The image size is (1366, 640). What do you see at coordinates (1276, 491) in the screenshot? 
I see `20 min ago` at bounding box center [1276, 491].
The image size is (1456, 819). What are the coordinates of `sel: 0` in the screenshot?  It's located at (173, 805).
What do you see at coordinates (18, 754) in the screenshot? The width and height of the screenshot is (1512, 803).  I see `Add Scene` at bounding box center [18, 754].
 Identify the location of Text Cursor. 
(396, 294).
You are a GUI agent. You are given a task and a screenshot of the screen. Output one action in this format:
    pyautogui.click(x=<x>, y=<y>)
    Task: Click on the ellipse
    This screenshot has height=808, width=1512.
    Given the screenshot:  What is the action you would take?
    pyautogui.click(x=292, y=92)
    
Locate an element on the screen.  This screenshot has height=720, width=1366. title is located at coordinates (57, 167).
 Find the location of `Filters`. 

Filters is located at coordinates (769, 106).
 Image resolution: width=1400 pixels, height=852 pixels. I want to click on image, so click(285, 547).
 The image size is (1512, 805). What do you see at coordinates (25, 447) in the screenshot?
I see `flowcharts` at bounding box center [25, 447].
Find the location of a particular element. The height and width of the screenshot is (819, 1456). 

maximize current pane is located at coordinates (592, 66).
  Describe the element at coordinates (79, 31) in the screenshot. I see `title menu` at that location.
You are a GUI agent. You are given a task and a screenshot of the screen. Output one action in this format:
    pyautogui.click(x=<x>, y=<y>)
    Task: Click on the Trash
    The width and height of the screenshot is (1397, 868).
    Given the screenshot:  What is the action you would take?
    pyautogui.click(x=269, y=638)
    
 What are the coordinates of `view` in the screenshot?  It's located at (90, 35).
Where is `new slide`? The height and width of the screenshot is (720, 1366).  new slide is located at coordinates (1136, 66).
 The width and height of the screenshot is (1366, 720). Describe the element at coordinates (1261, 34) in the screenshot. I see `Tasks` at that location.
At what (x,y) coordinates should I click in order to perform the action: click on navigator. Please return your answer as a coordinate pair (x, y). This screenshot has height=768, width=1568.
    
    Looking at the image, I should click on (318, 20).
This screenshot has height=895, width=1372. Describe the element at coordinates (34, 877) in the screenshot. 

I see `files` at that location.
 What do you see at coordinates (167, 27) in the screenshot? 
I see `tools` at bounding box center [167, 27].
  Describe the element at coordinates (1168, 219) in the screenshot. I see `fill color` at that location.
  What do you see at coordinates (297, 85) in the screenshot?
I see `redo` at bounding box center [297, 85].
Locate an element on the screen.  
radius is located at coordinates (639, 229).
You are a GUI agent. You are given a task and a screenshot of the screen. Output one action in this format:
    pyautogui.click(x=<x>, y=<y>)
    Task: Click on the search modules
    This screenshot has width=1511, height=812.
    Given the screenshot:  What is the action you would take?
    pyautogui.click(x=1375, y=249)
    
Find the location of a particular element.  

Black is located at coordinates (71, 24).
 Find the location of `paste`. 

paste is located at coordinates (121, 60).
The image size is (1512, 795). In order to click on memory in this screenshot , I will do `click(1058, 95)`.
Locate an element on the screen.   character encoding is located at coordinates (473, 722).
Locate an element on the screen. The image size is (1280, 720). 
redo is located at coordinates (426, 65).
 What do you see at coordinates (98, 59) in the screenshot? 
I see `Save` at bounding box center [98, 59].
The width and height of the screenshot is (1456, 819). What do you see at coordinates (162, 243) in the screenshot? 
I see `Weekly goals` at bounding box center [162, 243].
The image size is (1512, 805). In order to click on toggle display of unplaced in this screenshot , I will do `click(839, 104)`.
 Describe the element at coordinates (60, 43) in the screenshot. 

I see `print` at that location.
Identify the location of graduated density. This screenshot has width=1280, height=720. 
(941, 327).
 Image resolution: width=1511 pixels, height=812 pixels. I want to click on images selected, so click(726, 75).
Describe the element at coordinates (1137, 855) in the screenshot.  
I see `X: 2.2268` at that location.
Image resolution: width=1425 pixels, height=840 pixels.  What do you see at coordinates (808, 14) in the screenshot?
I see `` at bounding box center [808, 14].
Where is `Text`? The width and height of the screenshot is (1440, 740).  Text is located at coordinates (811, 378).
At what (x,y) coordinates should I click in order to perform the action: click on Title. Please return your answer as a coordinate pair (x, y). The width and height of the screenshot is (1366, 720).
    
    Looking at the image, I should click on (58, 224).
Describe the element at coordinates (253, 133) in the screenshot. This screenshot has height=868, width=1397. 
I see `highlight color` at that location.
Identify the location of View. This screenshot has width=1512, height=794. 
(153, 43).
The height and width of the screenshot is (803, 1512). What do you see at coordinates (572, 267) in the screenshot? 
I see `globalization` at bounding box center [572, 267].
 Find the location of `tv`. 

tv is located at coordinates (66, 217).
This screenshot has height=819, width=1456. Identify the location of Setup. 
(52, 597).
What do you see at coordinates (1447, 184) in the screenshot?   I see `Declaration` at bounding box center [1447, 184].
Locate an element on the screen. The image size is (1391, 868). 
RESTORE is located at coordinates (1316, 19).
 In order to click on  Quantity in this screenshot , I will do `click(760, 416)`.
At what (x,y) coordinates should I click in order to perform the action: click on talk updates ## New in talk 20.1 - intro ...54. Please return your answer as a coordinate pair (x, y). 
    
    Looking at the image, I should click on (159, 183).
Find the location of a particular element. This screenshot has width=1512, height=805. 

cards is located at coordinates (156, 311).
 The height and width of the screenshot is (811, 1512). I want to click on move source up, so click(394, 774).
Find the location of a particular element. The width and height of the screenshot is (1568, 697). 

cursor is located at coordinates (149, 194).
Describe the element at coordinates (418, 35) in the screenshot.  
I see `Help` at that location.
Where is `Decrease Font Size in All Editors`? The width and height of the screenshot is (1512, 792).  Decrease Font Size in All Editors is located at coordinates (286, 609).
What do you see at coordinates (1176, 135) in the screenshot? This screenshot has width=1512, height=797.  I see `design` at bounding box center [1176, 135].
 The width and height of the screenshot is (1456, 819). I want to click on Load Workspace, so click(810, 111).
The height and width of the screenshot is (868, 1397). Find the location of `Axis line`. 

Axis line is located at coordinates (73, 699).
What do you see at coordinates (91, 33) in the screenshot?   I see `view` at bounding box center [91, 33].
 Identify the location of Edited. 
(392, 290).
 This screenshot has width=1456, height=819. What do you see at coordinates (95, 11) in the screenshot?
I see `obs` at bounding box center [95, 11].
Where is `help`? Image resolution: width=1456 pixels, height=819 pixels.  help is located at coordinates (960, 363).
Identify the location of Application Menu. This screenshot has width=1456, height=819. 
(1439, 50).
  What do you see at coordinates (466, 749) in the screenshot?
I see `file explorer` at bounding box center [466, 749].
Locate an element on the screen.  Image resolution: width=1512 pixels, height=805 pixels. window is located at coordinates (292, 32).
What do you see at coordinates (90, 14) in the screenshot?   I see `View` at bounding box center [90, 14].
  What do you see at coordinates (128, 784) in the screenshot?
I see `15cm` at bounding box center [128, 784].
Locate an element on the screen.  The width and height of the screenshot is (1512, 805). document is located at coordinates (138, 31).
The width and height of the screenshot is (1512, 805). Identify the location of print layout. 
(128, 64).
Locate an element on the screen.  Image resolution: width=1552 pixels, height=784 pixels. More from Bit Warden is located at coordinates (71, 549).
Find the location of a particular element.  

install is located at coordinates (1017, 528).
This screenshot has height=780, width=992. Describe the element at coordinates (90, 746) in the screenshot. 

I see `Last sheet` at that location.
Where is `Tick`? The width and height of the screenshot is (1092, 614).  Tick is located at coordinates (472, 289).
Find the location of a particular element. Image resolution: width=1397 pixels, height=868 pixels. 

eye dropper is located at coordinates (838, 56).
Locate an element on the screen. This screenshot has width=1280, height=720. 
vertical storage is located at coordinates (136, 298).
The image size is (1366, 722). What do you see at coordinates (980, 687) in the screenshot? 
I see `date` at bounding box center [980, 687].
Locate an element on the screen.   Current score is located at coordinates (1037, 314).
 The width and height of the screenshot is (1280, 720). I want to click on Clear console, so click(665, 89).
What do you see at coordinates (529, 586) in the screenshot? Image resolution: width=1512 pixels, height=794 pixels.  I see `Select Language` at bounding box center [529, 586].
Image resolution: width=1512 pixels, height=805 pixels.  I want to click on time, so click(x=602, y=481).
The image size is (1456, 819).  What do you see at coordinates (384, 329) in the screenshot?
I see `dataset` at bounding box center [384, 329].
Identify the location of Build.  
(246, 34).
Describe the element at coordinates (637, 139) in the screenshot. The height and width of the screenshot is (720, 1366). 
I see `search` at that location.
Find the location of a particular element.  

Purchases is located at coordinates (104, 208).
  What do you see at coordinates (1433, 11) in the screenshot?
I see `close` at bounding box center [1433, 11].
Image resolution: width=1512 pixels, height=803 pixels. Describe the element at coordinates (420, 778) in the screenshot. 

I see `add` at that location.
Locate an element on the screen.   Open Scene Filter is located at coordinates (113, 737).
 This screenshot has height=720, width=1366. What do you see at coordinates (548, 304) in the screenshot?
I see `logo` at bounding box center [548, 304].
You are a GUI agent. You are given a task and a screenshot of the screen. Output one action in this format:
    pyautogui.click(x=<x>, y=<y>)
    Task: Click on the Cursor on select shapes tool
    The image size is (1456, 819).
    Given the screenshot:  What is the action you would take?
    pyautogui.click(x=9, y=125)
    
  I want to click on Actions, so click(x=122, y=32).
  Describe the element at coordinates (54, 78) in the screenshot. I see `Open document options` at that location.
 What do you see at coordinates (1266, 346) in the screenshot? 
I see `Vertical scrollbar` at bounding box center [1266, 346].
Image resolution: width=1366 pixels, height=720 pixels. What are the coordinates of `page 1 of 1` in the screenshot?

▬▬▬

• What to work on: Turn everything in the listing from the line containing "The image size is (1456, 819). What" down to the line containing "pyautogui.click(x=292, y=92)" into a Markdown table with the columns Row and Line, leaving out blank lines.

• Output below:
| Row | Line |
|---|---|
| 1 | The image size is (1456, 819). What are the coordinates of `sel: 0` in the screenshot?  It's located at (173, 805). |
| 2 | What do you see at coordinates (18, 754) in the screenshot? The width and height of the screenshot is (1512, 803).  I see `Add Scene` at bounding box center [18, 754]. |
| 3 |  Identify the location of Text Cursor.  |
| 4 | (396, 294). |
| 5 | You are a GUI agent. You are given a task and a screenshot of the screen. Output one action in this format: |
| 6 |     pyautogui.click(x=<x>, y=<y>) |
| 7 |     Task: Click on the ellipse |
| 8 |     This screenshot has height=808, width=1512. |
| 9 |     Given the screenshot:  What is the action you would take? |
| 10 |     pyautogui.click(x=292, y=92) |